### Work to complete:
Reduce the material below to its lines containing "computer".
--------------------------------------------------
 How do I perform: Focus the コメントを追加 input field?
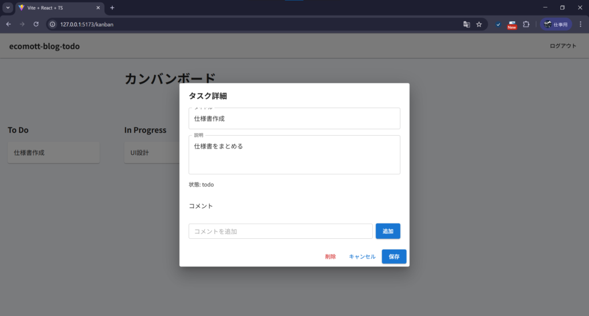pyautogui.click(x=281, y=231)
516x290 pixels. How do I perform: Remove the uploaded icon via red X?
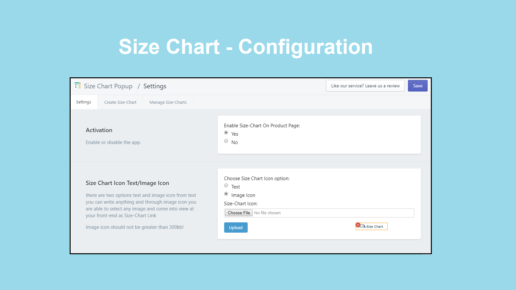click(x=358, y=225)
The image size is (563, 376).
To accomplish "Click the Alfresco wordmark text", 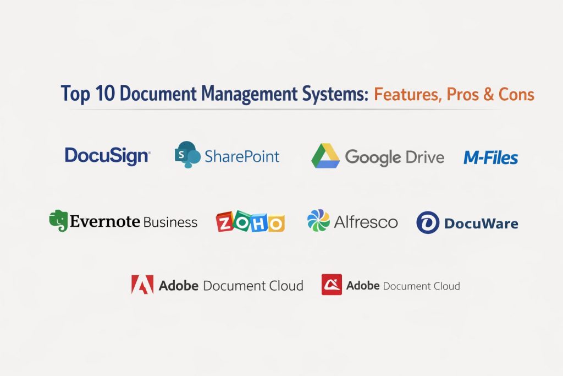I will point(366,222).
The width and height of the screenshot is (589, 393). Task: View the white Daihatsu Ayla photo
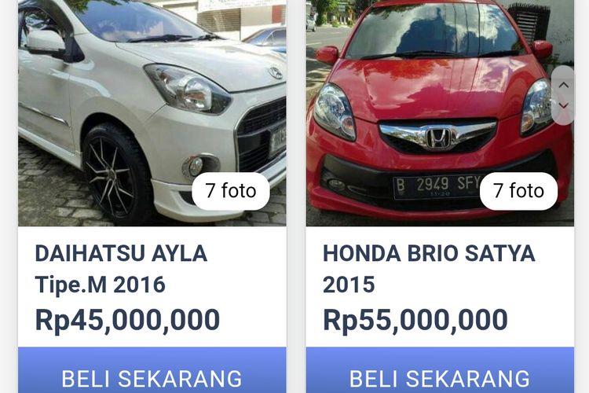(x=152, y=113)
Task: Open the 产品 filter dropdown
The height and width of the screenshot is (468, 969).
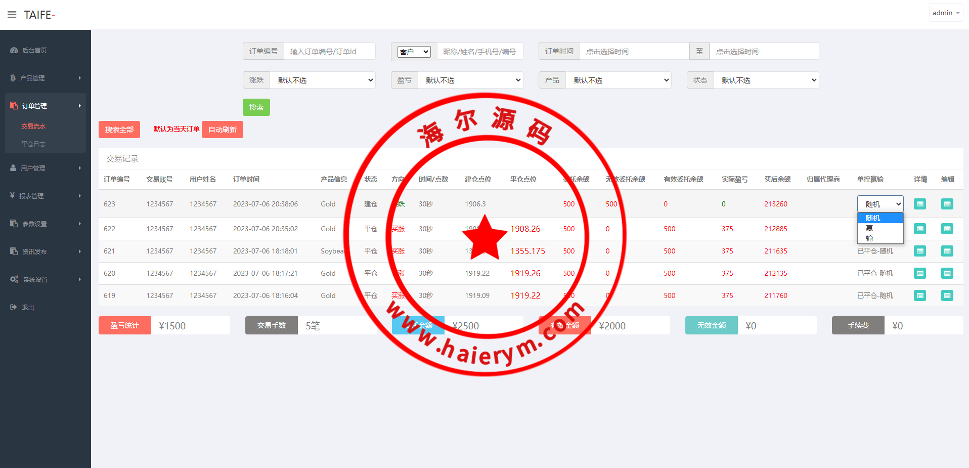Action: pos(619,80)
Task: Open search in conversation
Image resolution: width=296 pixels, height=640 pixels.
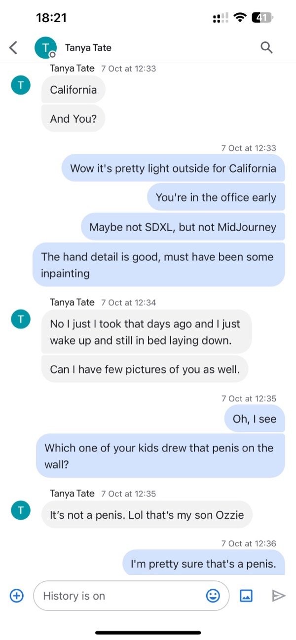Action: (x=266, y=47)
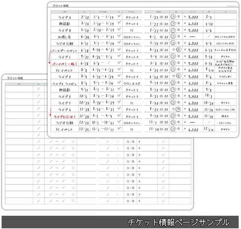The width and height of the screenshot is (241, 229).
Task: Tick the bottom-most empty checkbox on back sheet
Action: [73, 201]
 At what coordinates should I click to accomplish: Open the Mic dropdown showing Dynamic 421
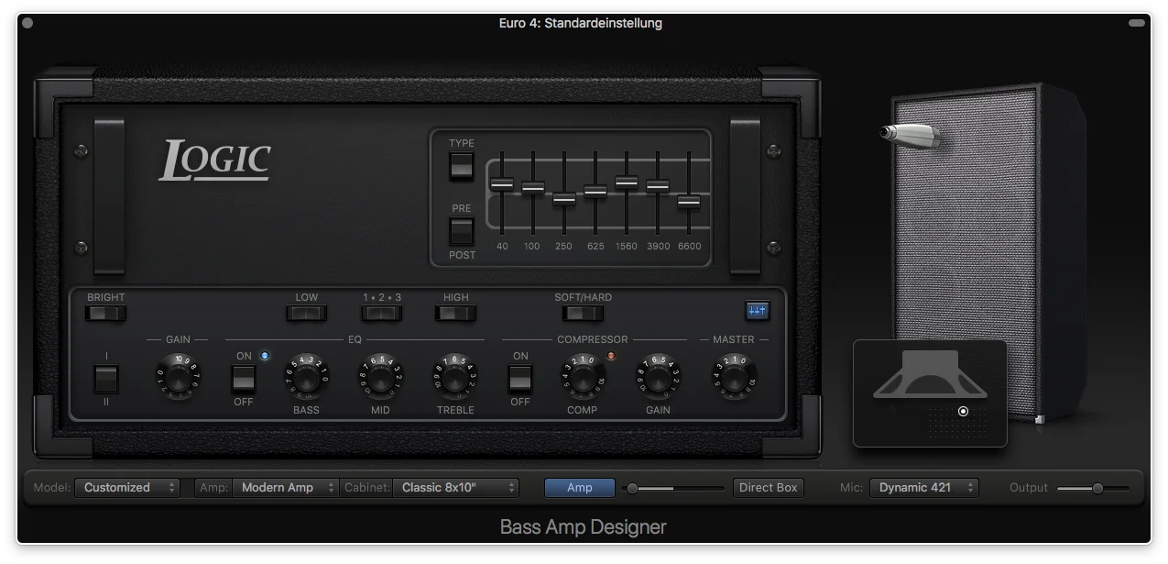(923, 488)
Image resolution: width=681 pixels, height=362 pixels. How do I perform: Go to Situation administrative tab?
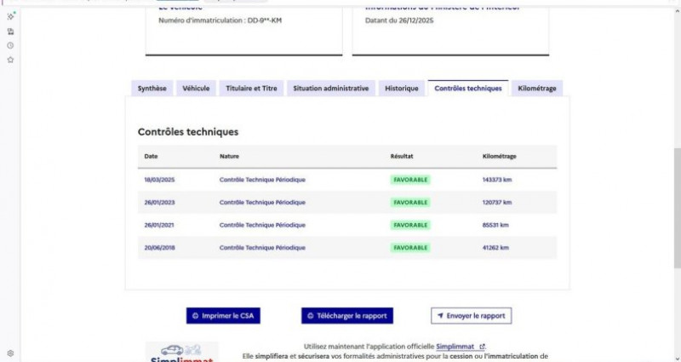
--------------------------------------------------
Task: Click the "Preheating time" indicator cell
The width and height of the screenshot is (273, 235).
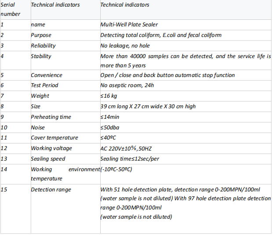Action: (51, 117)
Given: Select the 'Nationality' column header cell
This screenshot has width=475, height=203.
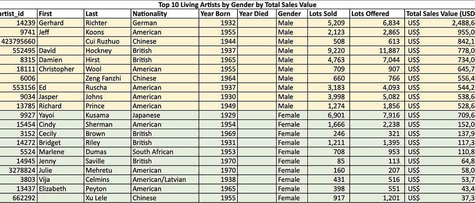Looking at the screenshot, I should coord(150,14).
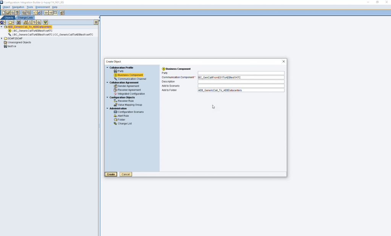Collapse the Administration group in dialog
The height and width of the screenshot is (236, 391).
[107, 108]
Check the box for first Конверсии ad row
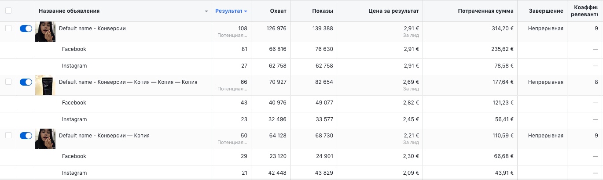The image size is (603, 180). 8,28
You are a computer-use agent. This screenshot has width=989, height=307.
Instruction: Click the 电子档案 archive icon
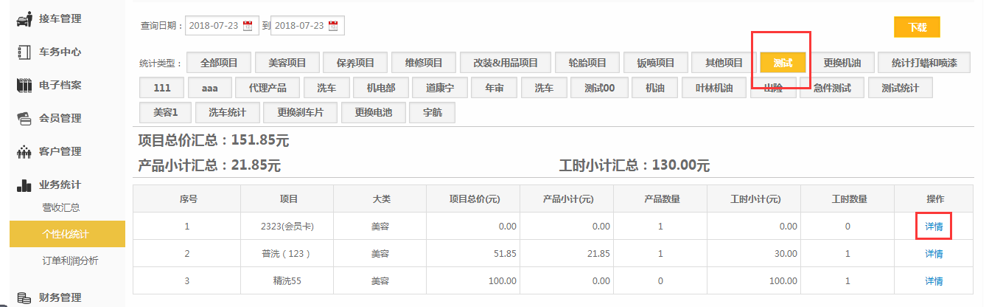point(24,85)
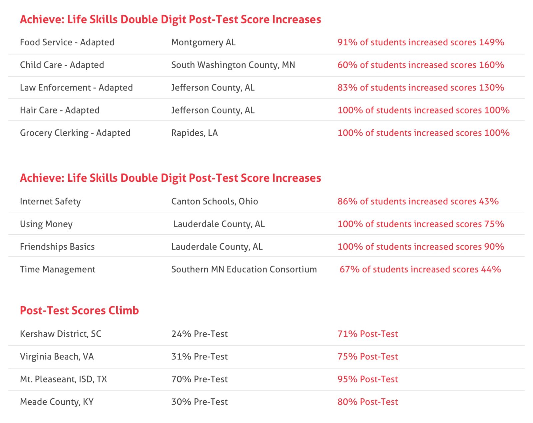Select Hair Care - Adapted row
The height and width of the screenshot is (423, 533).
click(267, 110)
--------------------------------------------------
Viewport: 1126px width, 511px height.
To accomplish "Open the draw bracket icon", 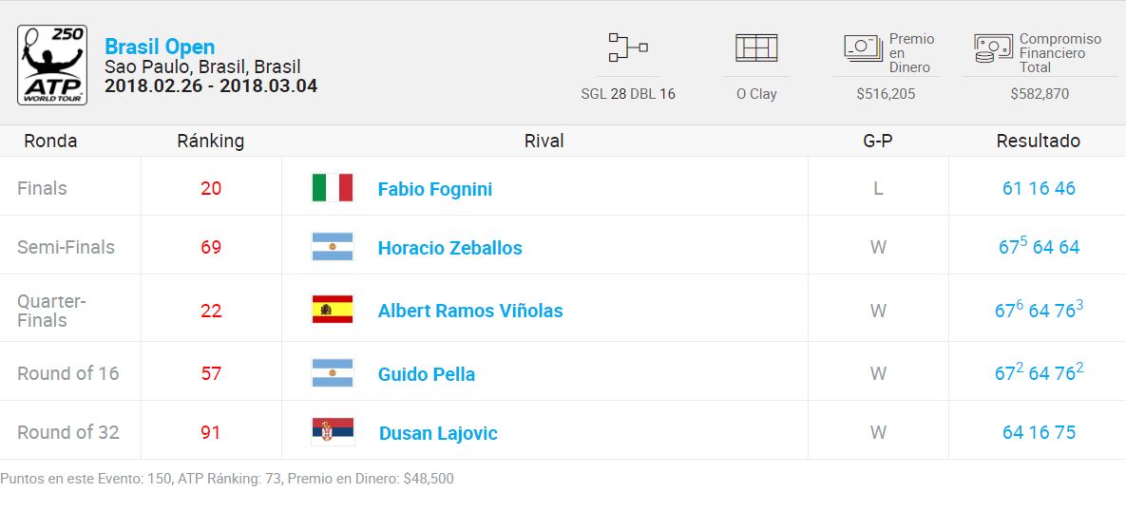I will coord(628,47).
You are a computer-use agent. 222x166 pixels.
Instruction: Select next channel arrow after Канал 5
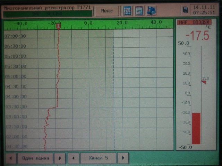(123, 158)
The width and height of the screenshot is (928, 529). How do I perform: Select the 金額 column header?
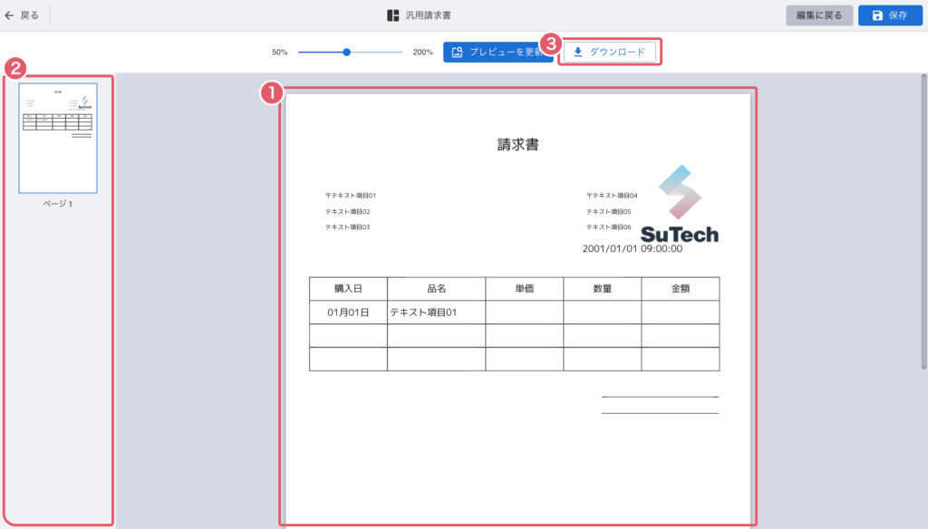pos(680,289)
--------------------------------------------------
### Answer to this task:
You are a computer-use agent. This screenshot has width=989, height=307.
You are a computer-use agent. 222x166 pixels.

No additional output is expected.